Johnson suggests that Outside.in connects people to hyperlocal news:
We organise and amplify those voices. We help newspapers connect to bloggers, and help bloggers to get their stories onto “old media” sites. Eventually, we’ll help businesses to run geographically-targeted ads. And when we do, if Norman Oder at Atlantic Yards Report wants to run our ads on his pages, we’ll be delighted to write him a cheque every month. Our business succeeds if newspapers are profitable, and if bloggers quit their day jobs.

Wait a sec--Outside.in is already selling ads against my and others' work, as shown at right. (Btw, three of the five stories at the top of the page are mine, though two were repurposed elsewhere.)

Johnson agrees that traditional reporting skills are needed "for the macro issues, but on the hyperlocal level the true experts are people on the streets."

Atlantic Yards is both hyperlocal (and thus too fine-grained in its iterations for daily print coverage) as well as macro (encompassing a wide range of beats, including real estate, public policy, sports business, law, and local politics). So traditional reporting skills are necessary. It's very hard to become an expert on that stuff.

The MSM

Which is why the mainstream media still plays an important role. While I have broken stories by covering events and reading documents, only the New York Times, it seems, can get developer Bruce Ratner to talk.

When Ratner talks, sometimes the Times--because its reporters can't devote longitudinal time to Atlantic Yards--misses part of the story. And when Ratner wrote an op-ed in the New York Daily News--which the Daily News treated as gospel in its news pages--I quickly dissected it.

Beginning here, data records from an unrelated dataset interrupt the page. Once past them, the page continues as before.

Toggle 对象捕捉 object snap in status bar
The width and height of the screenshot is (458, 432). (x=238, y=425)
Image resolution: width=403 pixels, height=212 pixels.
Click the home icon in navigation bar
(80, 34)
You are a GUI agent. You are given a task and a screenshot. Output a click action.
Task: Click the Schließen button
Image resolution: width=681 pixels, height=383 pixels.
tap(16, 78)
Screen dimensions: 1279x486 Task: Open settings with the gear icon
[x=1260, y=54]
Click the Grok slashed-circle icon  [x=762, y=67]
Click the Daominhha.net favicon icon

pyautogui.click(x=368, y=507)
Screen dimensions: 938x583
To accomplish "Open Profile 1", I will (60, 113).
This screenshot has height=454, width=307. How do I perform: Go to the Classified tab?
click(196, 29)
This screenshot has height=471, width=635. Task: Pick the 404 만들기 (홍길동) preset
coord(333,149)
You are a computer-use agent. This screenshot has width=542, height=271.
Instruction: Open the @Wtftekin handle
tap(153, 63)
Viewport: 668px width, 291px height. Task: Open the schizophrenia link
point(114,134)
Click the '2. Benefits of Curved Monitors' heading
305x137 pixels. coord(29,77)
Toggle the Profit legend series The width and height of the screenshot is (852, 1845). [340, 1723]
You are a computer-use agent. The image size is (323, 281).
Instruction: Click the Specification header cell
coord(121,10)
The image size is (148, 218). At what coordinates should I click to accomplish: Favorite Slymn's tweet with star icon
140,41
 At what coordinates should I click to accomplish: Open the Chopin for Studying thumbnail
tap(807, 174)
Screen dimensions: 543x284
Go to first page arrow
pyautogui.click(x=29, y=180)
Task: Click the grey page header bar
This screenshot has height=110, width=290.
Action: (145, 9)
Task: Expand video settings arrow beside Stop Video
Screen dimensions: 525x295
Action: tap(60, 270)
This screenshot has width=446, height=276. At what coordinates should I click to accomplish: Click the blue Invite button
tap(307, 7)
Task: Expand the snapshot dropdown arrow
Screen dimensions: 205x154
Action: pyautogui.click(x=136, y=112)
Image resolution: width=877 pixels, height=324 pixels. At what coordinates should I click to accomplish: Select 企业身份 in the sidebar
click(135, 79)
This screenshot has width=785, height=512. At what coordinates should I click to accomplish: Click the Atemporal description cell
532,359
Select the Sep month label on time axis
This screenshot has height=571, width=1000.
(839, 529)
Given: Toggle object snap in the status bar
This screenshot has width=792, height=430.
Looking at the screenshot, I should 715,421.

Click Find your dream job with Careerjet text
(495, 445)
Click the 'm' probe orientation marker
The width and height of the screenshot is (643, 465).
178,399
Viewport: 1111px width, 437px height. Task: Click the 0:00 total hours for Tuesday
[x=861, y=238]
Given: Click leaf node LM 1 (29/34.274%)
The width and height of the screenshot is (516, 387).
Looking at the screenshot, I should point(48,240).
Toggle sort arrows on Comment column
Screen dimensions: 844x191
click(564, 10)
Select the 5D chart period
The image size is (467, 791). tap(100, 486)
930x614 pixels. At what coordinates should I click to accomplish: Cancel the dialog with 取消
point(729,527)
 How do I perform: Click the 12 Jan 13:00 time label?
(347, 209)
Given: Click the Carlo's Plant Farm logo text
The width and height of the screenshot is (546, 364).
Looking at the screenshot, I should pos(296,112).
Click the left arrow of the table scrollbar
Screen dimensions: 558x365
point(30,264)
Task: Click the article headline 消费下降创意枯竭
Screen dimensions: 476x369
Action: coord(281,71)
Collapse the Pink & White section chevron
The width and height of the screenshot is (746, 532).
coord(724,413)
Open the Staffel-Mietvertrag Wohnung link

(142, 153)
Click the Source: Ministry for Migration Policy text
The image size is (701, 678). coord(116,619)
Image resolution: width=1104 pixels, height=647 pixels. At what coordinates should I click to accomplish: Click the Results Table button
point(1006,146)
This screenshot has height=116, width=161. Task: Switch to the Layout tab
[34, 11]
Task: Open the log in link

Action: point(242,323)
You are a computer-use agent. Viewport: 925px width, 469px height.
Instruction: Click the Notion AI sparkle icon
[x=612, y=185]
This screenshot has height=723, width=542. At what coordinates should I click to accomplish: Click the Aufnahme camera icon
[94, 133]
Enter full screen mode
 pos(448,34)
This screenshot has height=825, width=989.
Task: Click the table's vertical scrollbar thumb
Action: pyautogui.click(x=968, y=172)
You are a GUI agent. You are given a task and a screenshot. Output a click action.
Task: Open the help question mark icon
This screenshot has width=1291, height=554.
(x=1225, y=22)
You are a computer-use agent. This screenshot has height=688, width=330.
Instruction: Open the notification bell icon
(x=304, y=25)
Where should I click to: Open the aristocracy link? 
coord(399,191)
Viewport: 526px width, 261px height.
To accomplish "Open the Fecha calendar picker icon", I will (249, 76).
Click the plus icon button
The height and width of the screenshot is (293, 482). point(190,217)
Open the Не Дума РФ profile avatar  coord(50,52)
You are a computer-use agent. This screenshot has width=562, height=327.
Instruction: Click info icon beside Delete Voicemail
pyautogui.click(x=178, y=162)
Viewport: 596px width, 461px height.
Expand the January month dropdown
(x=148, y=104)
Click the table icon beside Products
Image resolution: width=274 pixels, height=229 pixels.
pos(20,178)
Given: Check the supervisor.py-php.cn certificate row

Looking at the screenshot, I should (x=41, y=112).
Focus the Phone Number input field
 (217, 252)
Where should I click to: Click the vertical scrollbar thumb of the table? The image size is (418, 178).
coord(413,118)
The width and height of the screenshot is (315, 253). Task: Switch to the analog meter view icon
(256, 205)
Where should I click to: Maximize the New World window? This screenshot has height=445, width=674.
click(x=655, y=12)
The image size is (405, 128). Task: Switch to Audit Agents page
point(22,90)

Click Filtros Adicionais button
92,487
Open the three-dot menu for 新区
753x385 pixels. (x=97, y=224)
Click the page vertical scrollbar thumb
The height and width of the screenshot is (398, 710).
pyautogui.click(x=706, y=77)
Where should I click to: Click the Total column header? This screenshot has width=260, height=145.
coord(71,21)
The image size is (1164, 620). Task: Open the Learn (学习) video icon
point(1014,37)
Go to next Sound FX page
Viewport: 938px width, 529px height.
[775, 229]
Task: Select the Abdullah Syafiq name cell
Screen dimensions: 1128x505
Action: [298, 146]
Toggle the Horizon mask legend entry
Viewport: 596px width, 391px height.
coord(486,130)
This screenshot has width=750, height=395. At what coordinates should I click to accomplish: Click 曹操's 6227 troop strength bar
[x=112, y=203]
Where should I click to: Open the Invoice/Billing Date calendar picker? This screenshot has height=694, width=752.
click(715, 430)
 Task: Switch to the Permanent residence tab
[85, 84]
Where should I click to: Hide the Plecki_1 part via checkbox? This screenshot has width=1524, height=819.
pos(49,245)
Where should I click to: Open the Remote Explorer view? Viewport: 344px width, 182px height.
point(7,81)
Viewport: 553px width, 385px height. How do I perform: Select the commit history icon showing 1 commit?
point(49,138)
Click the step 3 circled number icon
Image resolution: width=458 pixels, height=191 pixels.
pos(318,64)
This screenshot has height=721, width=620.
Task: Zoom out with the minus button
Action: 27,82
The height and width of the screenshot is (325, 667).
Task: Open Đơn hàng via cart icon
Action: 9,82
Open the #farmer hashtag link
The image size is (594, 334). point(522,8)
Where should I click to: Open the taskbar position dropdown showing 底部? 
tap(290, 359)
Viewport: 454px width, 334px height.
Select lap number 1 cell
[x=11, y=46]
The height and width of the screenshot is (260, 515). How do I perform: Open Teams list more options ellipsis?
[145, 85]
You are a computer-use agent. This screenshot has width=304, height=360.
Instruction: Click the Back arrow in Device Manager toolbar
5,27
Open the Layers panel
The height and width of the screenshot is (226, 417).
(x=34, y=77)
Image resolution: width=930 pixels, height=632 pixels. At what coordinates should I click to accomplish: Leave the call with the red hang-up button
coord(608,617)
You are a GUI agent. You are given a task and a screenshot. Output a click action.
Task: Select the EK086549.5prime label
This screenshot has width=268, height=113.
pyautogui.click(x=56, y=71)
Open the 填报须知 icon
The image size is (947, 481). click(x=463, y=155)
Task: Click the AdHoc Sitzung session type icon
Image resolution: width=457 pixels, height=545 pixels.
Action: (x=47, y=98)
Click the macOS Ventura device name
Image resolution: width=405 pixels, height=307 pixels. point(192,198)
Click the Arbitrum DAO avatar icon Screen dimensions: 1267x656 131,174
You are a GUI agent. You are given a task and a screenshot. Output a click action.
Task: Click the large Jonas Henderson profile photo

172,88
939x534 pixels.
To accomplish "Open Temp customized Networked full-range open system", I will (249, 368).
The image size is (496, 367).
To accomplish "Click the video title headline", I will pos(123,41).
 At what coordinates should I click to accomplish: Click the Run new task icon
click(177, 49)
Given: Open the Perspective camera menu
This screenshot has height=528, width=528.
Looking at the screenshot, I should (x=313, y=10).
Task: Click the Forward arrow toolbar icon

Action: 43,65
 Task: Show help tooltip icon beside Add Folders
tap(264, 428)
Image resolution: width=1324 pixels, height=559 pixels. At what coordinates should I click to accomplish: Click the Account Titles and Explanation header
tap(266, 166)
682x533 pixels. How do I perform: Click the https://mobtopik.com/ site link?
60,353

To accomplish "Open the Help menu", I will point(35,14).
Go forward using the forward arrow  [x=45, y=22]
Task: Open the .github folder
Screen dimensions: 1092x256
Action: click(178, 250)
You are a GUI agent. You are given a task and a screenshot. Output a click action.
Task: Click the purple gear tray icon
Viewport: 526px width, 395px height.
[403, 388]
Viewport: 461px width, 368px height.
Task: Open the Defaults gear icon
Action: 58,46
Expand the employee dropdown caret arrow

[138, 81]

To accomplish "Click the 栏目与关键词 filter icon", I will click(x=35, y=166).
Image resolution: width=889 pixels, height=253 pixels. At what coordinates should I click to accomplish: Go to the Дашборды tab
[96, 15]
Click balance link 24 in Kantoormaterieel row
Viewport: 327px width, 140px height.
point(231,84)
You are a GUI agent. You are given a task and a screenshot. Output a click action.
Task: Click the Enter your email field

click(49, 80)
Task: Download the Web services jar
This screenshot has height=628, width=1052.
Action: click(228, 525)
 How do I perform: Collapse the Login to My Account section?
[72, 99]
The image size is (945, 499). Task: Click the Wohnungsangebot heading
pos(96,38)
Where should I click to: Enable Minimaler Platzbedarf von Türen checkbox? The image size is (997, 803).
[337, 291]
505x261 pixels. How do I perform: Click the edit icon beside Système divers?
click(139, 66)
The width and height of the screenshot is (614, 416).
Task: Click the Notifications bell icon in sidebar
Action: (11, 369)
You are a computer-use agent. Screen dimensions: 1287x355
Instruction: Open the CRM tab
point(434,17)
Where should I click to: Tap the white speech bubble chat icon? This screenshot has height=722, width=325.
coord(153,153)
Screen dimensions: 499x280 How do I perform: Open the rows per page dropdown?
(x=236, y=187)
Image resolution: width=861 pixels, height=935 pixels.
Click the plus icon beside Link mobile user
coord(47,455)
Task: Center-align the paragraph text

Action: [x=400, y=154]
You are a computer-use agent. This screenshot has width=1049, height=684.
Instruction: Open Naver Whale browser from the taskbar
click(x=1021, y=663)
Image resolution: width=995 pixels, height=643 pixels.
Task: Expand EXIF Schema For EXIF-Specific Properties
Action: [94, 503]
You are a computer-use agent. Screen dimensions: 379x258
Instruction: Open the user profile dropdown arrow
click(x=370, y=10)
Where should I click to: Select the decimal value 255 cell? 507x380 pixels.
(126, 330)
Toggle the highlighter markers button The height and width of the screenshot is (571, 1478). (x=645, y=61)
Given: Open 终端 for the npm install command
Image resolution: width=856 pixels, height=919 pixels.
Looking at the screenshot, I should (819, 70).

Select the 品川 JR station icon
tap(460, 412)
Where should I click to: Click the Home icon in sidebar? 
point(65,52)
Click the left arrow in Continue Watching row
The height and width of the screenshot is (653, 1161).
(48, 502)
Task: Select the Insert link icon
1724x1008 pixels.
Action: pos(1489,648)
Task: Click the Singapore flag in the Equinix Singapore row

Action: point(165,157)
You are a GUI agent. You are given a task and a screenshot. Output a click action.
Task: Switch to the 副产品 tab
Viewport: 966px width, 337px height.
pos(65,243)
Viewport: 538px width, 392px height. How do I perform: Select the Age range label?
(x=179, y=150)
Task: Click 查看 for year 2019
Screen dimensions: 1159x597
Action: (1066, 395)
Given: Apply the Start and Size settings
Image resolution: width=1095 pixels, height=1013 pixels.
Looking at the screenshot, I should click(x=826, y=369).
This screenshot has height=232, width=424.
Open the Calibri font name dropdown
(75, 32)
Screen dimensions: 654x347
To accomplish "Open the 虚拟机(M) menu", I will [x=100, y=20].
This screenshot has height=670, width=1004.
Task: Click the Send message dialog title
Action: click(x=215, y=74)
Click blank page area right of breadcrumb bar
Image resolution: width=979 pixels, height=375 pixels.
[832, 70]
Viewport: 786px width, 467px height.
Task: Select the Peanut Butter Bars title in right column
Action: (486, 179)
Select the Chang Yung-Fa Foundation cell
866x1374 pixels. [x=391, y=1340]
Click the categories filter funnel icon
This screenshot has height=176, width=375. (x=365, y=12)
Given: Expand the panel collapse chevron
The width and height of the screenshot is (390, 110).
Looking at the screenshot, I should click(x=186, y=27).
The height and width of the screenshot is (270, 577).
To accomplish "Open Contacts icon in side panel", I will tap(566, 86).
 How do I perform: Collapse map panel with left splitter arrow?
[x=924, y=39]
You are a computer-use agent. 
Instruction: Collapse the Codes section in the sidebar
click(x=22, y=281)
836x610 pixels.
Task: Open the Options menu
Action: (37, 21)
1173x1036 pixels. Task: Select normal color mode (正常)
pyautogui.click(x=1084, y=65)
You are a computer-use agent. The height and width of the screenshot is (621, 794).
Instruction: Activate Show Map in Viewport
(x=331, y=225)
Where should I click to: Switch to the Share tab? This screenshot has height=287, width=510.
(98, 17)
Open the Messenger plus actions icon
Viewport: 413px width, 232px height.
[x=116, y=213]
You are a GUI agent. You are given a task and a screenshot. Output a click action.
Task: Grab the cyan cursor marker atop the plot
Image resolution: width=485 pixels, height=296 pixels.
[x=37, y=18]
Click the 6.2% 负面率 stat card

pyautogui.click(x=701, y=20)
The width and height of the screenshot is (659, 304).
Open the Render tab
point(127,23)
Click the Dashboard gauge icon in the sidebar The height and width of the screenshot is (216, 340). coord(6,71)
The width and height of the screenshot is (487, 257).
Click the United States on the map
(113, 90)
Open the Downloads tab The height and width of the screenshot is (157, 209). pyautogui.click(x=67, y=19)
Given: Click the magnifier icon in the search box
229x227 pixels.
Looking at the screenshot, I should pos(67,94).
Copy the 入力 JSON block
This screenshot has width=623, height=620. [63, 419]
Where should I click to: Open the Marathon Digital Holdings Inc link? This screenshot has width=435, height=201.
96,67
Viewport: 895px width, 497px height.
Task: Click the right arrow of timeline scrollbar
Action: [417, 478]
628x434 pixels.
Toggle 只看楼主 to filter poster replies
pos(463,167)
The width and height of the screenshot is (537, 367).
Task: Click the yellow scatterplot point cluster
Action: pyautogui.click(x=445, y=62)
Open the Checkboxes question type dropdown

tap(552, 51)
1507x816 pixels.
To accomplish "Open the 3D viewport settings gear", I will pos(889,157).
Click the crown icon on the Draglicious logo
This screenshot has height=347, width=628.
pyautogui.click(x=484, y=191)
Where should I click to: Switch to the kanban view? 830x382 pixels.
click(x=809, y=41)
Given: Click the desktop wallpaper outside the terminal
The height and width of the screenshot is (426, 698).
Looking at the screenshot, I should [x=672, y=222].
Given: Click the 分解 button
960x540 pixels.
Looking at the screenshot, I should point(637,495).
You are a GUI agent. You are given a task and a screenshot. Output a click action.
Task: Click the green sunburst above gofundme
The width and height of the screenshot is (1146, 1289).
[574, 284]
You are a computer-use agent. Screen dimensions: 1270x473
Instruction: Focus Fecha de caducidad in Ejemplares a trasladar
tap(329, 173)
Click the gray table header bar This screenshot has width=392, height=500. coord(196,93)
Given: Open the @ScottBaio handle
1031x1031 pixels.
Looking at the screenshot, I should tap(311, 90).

So the withering away of newspaper journalism, however inadequate, would give us less to analyze.

The future

Starr, who got the last word in the debate, reminded Johnson that nonprofit organizations and philanthropy will have to play "a new role financing investigative and other kinds of reporting" and that regulatory policies could strengthen local news.

But he doesn't think that either the market or technology will offer the answer, and predicts that "the new media environment will probably lead to a wider gap between the small minority who take an intense interest in public life, and the considerably larger number who drop out of the public sphere altogether."

I can see how the digital divide might exacerbate that; people without computers obviously aren't following web reporting and commentary. On the other hand, mobile devices are going to get cheaper.

And I do think that ordinary people can be engaged. One of the things that struck me when I briefly lived in South Africa some 18 years ago was how engaged everyone was in politics--it was a necessity.

So if newspapers continue to fade, new models of credible coverage must emerge from all the experiments. And sustainability will have to rely on more than [fixed 5/7] a supremely ornery response to a bigfoot real estate developer.